The true crux of Tiny Metal though is the gameplay, and this is where the game truly shines. It takes the formula of Advance Wars and adds its own special twists and ties to it. You begin on a map with only certain units under your command and certain buildings under your control. Using your units (specifically soldier units), you must go and capture buildings, bases, heliports, communications towers, and various other things to help bolster your army. The more you control, the more money you get each turn.
Using that money, you’ll create new units to fight with in battle. Each unit has a different cost, so you’ll need to be both wise and wary about what you have, what you need, and when you should build it. Once you have units, you’ll send them out into the field. They have a limited range, which can make placement a vital part of the gameplay. Especially since you don’t have a full view of the battlefield. Fog of War is a major part of each map. You’ll get indicators and clues as to where your enemies are when their turn begins. But, you won’t see them until they enter your field of vision.
Combat plays out in mathematical format. Every units has a certain amount of damage that they can do to other units. Furthermore, each unit starts out at 100% health, you need to ensure that you take that health bar to 0% in order to kill them. But, the trick here is that the more damage you do to them, the less damage they can return to you. Every battle and every turn is a strategy game, and one you must be willing to play.
Another thing Tiny Metal does great is give you options on how to attack and take terrain. There’s a “Lock-On/Focus Fire” combo attack where two units can gang up on one unit to do massive damage. Or, if you need to take a spot no matter what, you use “Assault” and take it from them…at the cost of them attacking you before you do so that is.

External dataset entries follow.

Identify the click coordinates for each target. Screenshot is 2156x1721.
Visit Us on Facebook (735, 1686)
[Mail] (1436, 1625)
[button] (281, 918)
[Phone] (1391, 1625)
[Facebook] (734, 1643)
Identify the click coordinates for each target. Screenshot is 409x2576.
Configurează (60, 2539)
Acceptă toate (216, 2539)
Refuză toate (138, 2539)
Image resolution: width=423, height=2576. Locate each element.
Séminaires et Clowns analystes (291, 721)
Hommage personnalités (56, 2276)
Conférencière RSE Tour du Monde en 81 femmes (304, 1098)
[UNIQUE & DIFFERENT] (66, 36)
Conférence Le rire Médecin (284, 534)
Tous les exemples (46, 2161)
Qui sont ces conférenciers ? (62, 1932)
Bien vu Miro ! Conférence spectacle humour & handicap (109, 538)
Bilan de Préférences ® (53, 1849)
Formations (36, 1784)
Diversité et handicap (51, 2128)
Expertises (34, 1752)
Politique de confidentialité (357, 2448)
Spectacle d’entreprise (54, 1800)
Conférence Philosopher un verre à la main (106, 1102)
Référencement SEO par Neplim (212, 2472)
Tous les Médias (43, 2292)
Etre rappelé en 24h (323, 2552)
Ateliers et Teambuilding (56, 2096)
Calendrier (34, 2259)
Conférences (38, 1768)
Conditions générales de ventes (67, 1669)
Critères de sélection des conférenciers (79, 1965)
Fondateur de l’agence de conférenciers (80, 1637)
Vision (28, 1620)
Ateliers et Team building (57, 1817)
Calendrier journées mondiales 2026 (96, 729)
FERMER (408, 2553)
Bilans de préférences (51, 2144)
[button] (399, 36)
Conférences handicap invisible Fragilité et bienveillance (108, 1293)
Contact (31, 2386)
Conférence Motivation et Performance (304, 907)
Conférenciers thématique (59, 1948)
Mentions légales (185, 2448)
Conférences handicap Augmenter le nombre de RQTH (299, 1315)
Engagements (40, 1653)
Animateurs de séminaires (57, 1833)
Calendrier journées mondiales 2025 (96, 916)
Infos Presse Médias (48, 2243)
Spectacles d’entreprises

The units themselves are very varied, and perfectly represent the militar aspect of the title. It’s very realistic, so no major sci-fi elements here. You’ll command riflemen, snipers, scout jeeps, tanks, mega tanks, helicopters, jet fighters, missile launchers, and more. You’ll slowly find yourself tailoring your strategy via the new units that come into your army, and by the end of things, you’ll know how you want to fight the enemy.
Outside of Story Mode is the Skirmish Mode. This mode brings you various scenarios to either test your skills, or just let you have fun in cool maps. They’re all ranked on how big the area is, the strength of the enemy, and the intent of the map. There are literally maps labeled as “Fun”. This is a nice shakeup to things, and will definitely get the attention of those who play it sooner or later.
Now, there are some key issues in Tiny Metal that I have to note. One is the inconsistency in the audio and dialogue. For example, in the Story Mode, Nathan and all the characters he meets talk in Japanese (while the player reads the text in English or whatever language you view it in). This would be fine…except, the battles in the game have the units talking in English. So, why don’t the characters in the cutscenes do it? What’s more, hearing the lines of the units over and over again can be very tiring, especially when they don’t make sense in the context of what they’re doing. In example, the Heavy Metal unit has a line when you move them that they “don’t have enough juice”, and yet, they do, over and over again.
I also had some issues with some of the buttons. In one case, I was just trying to advance the story via the text, which somehow the Fast Forward button got pressed, and whizzed everything by me before I could stop it. Then when I did, the game crashed. Thankfully, the game saves at the beginning of every turn.
Finally, the game has a multiplayer mode, but it’s not active yet. Hopefully it’ll come on soon.
In the end, Tiny Metal is a very solid strategy title that will have you thinking with each new battle. The game is available on Steam, PC, and Nintendo Switch.